Another remarkable similarity worth noting in both the works is the silence of women characters. Nowhere in either of the series are women given much prominence. In the story The Valley of Fear Holmes’ idea of the fairer sex can be well comprehended from his dialogues where he condemns womankind in general. It was only the character of Irene Adler who managed to earn Holmes’s unbound admiration. To Sherlock Holmes she was always ‘the Woman’. Even Ray has adopted a similar take on women in the Feluda series. Being predominantly male oriented it has very less scope for female characters. Nowhere in the thirty odd novels has Ray mentioned the influence of any female characters, not even a mother figure. However, there are few women characters of negligible importance such as an actress who adds to the plot by discovering a dead body in the novel Kailashey Kelenkari (A Killer in Kailash) or the host’s octogenarian aunt with the senile idiosyncrasies in the Jahangirer Swarnamudra (The Gold Coins of Jahangir).
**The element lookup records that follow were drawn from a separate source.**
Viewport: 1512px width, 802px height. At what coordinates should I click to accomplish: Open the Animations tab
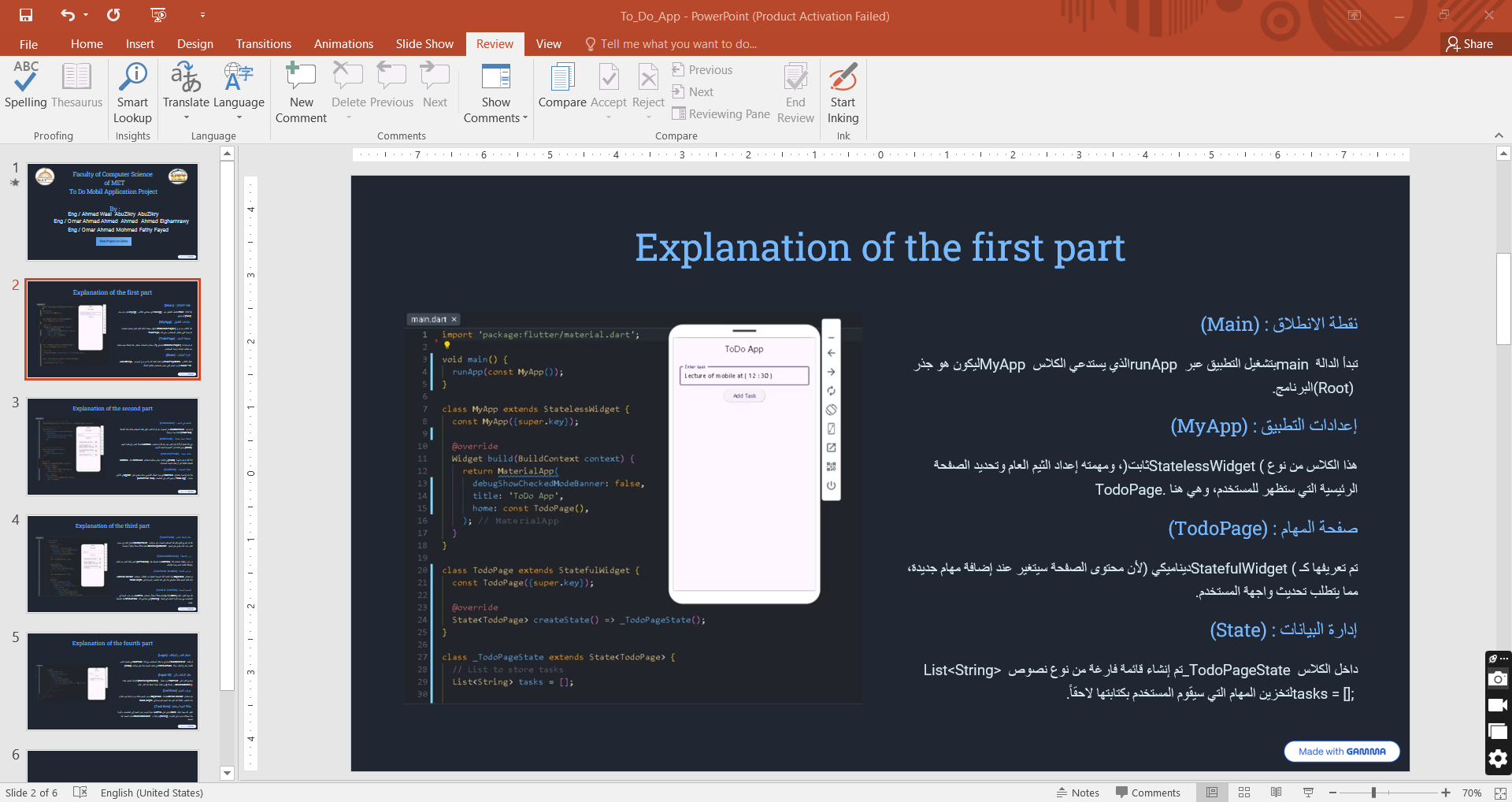click(x=343, y=44)
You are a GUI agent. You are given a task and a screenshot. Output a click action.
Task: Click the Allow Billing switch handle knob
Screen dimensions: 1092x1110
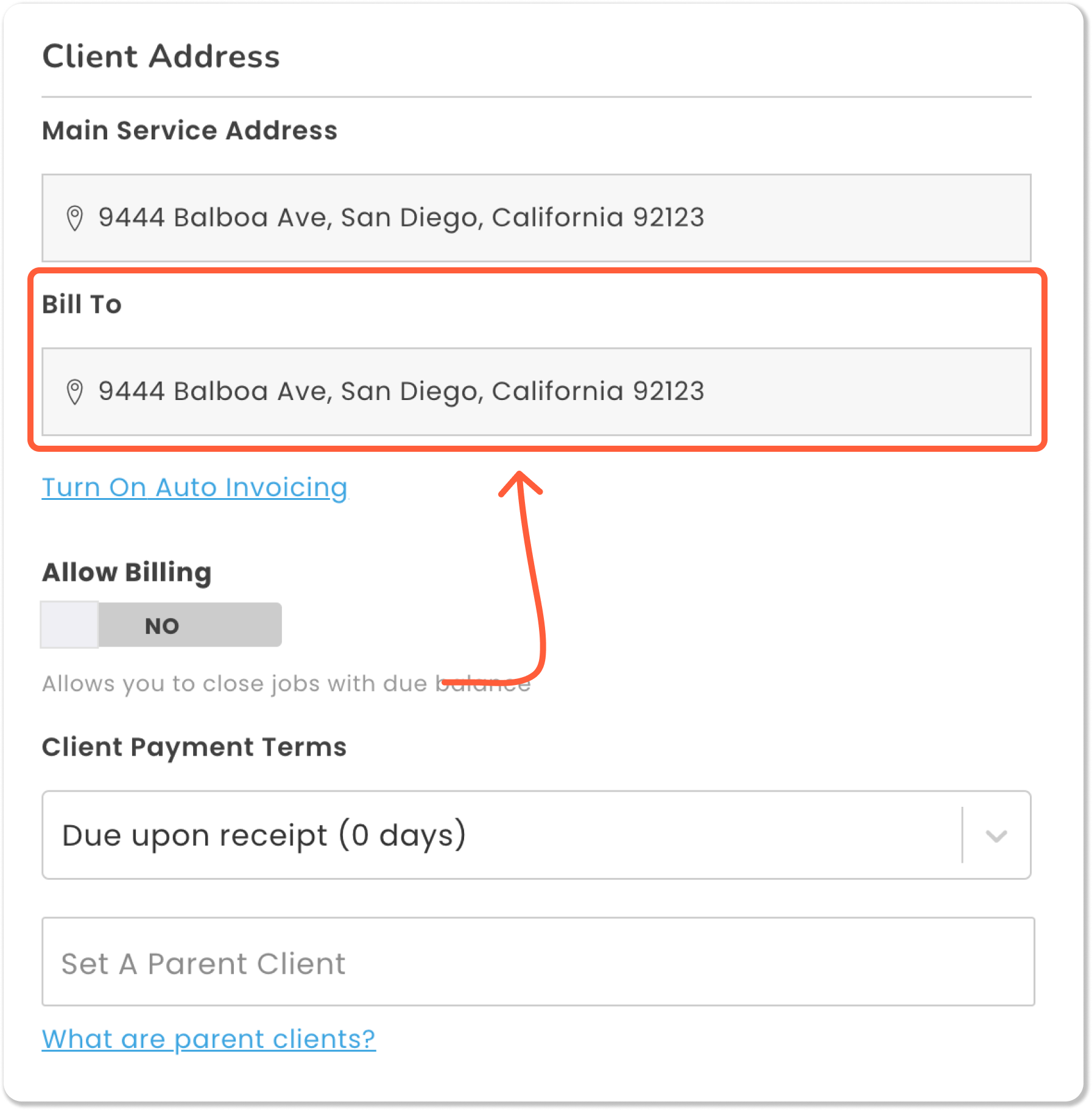[x=69, y=625]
            Arthur Conan Doyle used language which was comprehendible by the common people unlike other mystery fiction and therefore it was well accepted by the masses. Even Satyajit Ray uses uncomplicated narrative for the easy understanding of the stories. Therefore, the simplistic and accessible approach in both form and language has ensured their general success. Even the process of deduction in crime solving and its use within the framework of narrative helps the readers to participate in the course of action.

 

Both Sherlock Holmes and Feluda display their expertise in martial arts in most of the stories. In The Adventure of the Empty House, Holmes explains to Watson how he fought off his arch-nemesis Professor Moriarty by using his knowledge of baritsu, a Victorian form of jujitsu. Feluda, like Holmes, was a man of stony built and extremely adept in martial arts, namely judo and karate. He was a great appreciator of Bruce Lee as mentioned in the novel Tintorettor Jishu (Tintoretto’s Jesus). Though Feluda was in possession of a .32 colt revolver, he used very infrequently. Even Holmes and Watson carried guns. Watson had an old army service revolver and Holmes had a Webley Bulldog revolver.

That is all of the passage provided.